What to produce
Type out the records that follow, exactly as given.
-*-*-
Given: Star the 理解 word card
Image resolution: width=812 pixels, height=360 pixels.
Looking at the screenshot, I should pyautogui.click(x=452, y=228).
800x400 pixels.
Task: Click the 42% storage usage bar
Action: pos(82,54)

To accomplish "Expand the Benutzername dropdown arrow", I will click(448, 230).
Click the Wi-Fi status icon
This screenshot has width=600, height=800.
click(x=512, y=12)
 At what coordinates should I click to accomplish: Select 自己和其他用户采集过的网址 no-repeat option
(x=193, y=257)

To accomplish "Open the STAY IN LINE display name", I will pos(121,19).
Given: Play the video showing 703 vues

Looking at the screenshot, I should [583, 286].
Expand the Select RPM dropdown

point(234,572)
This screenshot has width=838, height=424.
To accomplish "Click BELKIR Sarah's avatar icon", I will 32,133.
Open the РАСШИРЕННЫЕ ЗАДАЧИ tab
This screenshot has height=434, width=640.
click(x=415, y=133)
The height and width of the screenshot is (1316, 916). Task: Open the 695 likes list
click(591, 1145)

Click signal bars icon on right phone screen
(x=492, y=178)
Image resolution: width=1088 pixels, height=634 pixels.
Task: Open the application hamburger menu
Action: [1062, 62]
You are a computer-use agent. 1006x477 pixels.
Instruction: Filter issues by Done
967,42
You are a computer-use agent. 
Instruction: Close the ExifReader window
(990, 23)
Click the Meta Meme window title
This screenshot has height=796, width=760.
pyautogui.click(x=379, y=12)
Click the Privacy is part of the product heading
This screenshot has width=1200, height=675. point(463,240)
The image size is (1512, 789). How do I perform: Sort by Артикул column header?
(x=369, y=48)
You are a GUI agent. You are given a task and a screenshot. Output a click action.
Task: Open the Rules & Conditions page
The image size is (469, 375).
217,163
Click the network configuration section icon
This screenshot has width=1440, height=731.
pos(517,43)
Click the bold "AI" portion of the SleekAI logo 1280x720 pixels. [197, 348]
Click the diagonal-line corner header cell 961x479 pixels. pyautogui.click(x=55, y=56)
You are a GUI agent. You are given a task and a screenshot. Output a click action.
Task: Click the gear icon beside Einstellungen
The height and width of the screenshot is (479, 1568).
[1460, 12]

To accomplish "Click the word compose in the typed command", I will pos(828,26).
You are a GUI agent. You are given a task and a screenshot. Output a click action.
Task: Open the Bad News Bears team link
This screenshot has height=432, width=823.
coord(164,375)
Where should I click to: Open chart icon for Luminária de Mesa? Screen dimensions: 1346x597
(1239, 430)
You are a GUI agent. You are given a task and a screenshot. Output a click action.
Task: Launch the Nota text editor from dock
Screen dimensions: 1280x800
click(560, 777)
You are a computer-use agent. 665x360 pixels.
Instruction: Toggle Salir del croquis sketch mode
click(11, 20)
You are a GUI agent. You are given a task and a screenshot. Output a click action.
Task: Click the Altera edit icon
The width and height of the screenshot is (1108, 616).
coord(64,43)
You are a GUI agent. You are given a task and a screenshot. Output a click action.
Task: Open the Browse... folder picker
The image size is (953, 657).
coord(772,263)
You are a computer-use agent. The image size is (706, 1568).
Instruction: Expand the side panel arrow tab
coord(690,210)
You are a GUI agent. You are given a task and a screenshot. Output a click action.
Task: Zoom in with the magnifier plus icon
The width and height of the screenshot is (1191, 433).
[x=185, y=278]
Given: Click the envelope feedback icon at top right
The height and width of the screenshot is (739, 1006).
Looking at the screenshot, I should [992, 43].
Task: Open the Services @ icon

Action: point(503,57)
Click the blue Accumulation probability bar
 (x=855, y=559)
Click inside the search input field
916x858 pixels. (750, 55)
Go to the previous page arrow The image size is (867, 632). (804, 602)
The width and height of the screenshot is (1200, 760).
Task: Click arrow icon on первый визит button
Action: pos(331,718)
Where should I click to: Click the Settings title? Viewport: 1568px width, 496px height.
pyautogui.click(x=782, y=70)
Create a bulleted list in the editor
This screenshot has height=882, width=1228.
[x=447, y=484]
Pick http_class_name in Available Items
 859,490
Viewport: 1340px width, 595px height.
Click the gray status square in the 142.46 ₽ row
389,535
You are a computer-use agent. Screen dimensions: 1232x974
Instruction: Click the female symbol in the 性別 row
-*-*-
Solution to this exercise
Given: Star the 理解 word card
Image resolution: width=812 pixels, height=360 pixels.
Looking at the screenshot, I should pyautogui.click(x=452, y=228).
800x400 pixels.
Task: Click the 42% storage usage bar
Action: pos(82,54)

To accomplish "Expand the Benutzername dropdown arrow", I will click(448, 230).
Click the Wi-Fi status icon
This screenshot has width=600, height=800.
click(x=512, y=12)
 At what coordinates should I click to accomplish: Select 自己和其他用户采集过的网址 no-repeat option
(x=193, y=257)

To accomplish "Open the STAY IN LINE display name", I will pos(121,19).
Given: Play the video showing 703 vues

Looking at the screenshot, I should [583, 286].
Expand the Select RPM dropdown

point(234,572)
This screenshot has width=838, height=424.
To accomplish "Click BELKIR Sarah's avatar icon", I will 32,133.
Open the РАСШИРЕННЫЕ ЗАДАЧИ tab
This screenshot has height=434, width=640.
click(x=415, y=133)
The height and width of the screenshot is (1316, 916). Task: Open the 695 likes list
click(591, 1145)

Click signal bars icon on right phone screen
(x=492, y=178)
Image resolution: width=1088 pixels, height=634 pixels.
Task: Open the application hamburger menu
Action: [1062, 62]
You are a computer-use agent. 1006x477 pixels.
Instruction: Filter issues by Done
967,42
You are a computer-use agent. 
Instruction: Close the ExifReader window
(990, 23)
Click the Meta Meme window title
This screenshot has height=796, width=760.
pyautogui.click(x=379, y=12)
Click the Privacy is part of the product heading
This screenshot has width=1200, height=675. point(463,240)
The image size is (1512, 789). How do I perform: Sort by Артикул column header?
(x=369, y=48)
You are a GUI agent. You are given a task and a screenshot. Output a click action.
Task: Open the Rules & Conditions page
The image size is (469, 375).
217,163
Click the network configuration section icon
This screenshot has width=1440, height=731.
pos(517,43)
Click the bold "AI" portion of the SleekAI logo 1280x720 pixels. [197, 348]
Click the diagonal-line corner header cell 961x479 pixels. pyautogui.click(x=55, y=56)
You are a GUI agent. You are given a task and a screenshot. Output a click action.
Task: Click the gear icon beside Einstellungen
The height and width of the screenshot is (479, 1568).
[1460, 12]

To accomplish "Click the word compose in the typed command", I will pos(828,26).
You are a GUI agent. You are given a task and a screenshot. Output a click action.
Task: Open the Bad News Bears team link
This screenshot has height=432, width=823.
coord(164,375)
Where should I click to: Open chart icon for Luminária de Mesa? Screen dimensions: 1346x597
(1239, 430)
You are a GUI agent. You are given a task and a screenshot. Output a click action.
Task: Launch the Nota text editor from dock
Screen dimensions: 1280x800
click(560, 777)
You are a computer-use agent. 665x360 pixels.
Instruction: Toggle Salir del croquis sketch mode
click(11, 20)
You are a GUI agent. You are given a task and a screenshot. Output a click action.
Task: Click the Altera edit icon
The width and height of the screenshot is (1108, 616).
coord(64,43)
You are a GUI agent. You are given a task and a screenshot. Output a click action.
Task: Open the Browse... folder picker
The image size is (953, 657).
coord(772,263)
You are a computer-use agent. The image size is (706, 1568).
Instruction: Expand the side panel arrow tab
coord(690,210)
You are a GUI agent. You are given a task and a screenshot. Output a click action.
Task: Zoom in with the magnifier plus icon
The width and height of the screenshot is (1191, 433).
[x=185, y=278]
Given: Click the envelope feedback icon at top right
The height and width of the screenshot is (739, 1006).
Looking at the screenshot, I should [992, 43].
Task: Open the Services @ icon

Action: point(503,57)
Click the blue Accumulation probability bar
 (x=855, y=559)
Click inside the search input field
916x858 pixels. (750, 55)
Go to the previous page arrow The image size is (867, 632). (804, 602)
The width and height of the screenshot is (1200, 760).
Task: Click arrow icon on первый визит button
Action: pos(331,718)
Where should I click to: Click the Settings title? Viewport: 1568px width, 496px height.
pyautogui.click(x=782, y=70)
Create a bulleted list in the editor
This screenshot has height=882, width=1228.
[x=447, y=484]
Pick http_class_name in Available Items
 859,490
Viewport: 1340px width, 595px height.
Click the gray status square in the 142.46 ₽ row
389,535
You are a computer-use agent. Screen dimensions: 1232x974
Instruction: Click the female symbol in the 性別 row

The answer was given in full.